With regard to the empowerment of women, official statistics rarely record the gender of livestock farmers. The small-sample results in Chapter 6 shed further insights on this area, although sample size suggests caution in over-generalizing. Samples were selected randomly within strata, and gender was not a selection criterion. In the Philippines samples, one-quarter to one-half of all broiler and hog operations studied large and small-but especially small-were managed by women. The smallholder dairy samples in India and Thailand are primarily operated by women, even if they are not always acknowledged as being in charge. In both the Philippines and India contract farming samples, the shares of female-managed operations were greater than for the independent samples. This may be a result of women facing especially high transaction costs in livestock market participation, which makes institutions of collective action especially useful for them. Scaling-up is a threat to improved gender outcomes if it edges smallholders out of livestock production, but there is already some evidence that vertical integration of women within institutions of collective action in the sector can help overcome this problem.

While it is often thought that animal welfare concerns are primarily a luxury for rich countries, in fact family farmers in developing countries often are greatly concerned about the welfare of the animals under their care (as surely is the case on many family farms in the developed countries). Cows on smallholder farms in India are arguably better treated than they are elsewhere in the world. In truth, smallholders in developing country have a very large share of their capital-relatively speaking-invested in their animals, and a relatively small number of animals to look after.

With the combination of livestock industrialization and possibly lower standards of regulation than in developed countries, the question arises as to what is happening to animal welfare. The discussion in Chapter 2 suggests that livestock industrialization is in fact most advanced among the four study countries in Brazil and Thailand, the same countries that are fast-growing livestock exporters, including exports to the developed countries. The discussion in Chapter 3 argues that it is also in Brazil and Thailand where animal welfare is an active concern of industrial producers and their regulators. Exporters of livestock products to the EU, for example, need to be particularly careful to avoid abuses, as these can have nasty repercussions in terms of market access. In a protectionist climate, it could be argued that they are even more subject to being called to account than are domestic producers in many parts of Europe.

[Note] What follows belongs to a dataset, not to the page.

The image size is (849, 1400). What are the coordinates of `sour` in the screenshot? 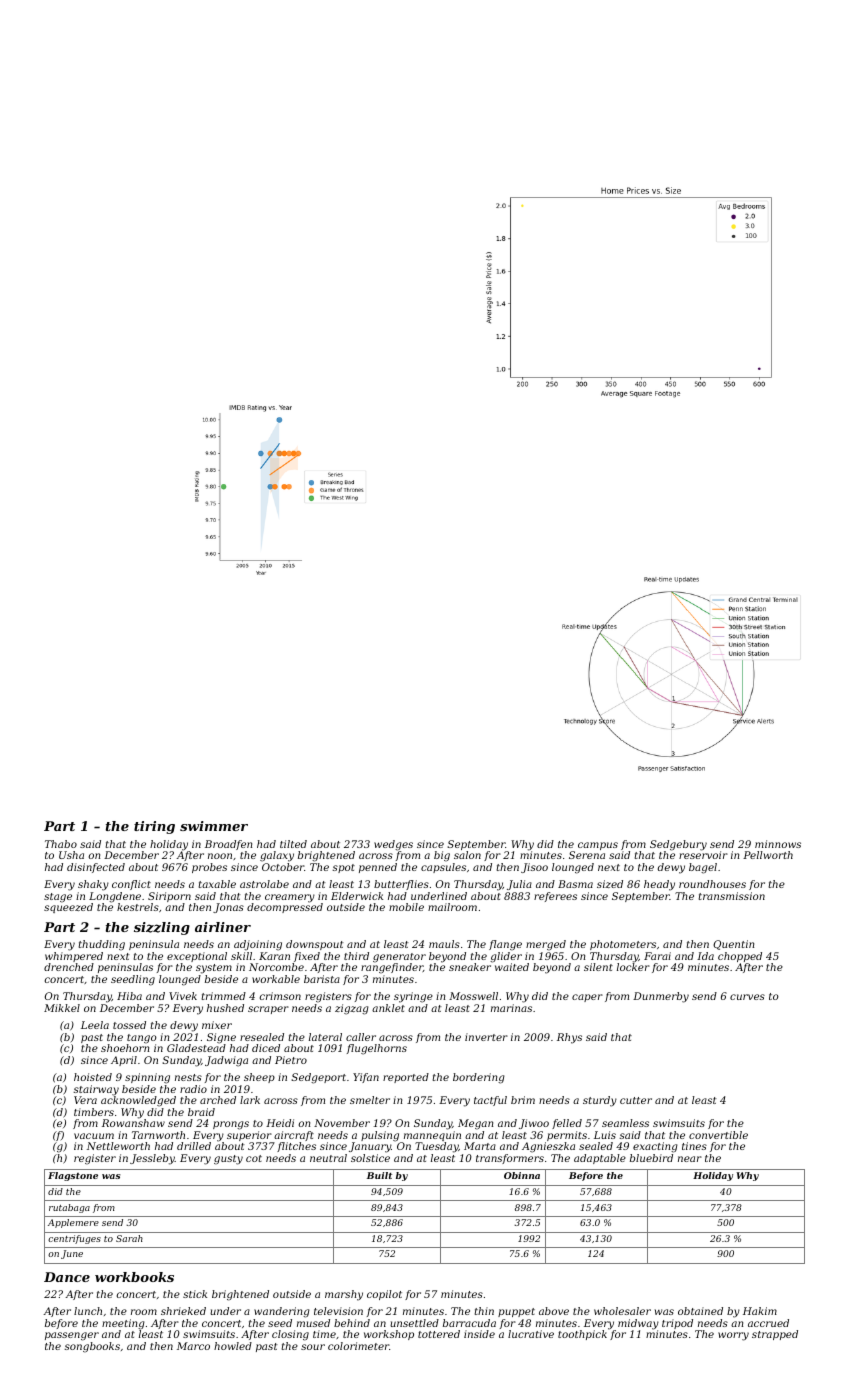 It's located at (313, 1347).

Animal welfare issues become more problematic where there is no export industry to enforce compliance with welfare norms, and where industrialization is nonetheless occurring for the domestic market. The surveys did not observe any egregious abuses of welfare, but did note the use of battery cages for poultry in both India and the Philippines, and sow crates on the larger farms in the latter. It is to be anticipated that animal welfare problems will become worse among producers serving the domestic market, as the concentration of animals increases on shrinking land bases, animal disease such as FMD spread, and management decision-making becomes more removed from a family farming context.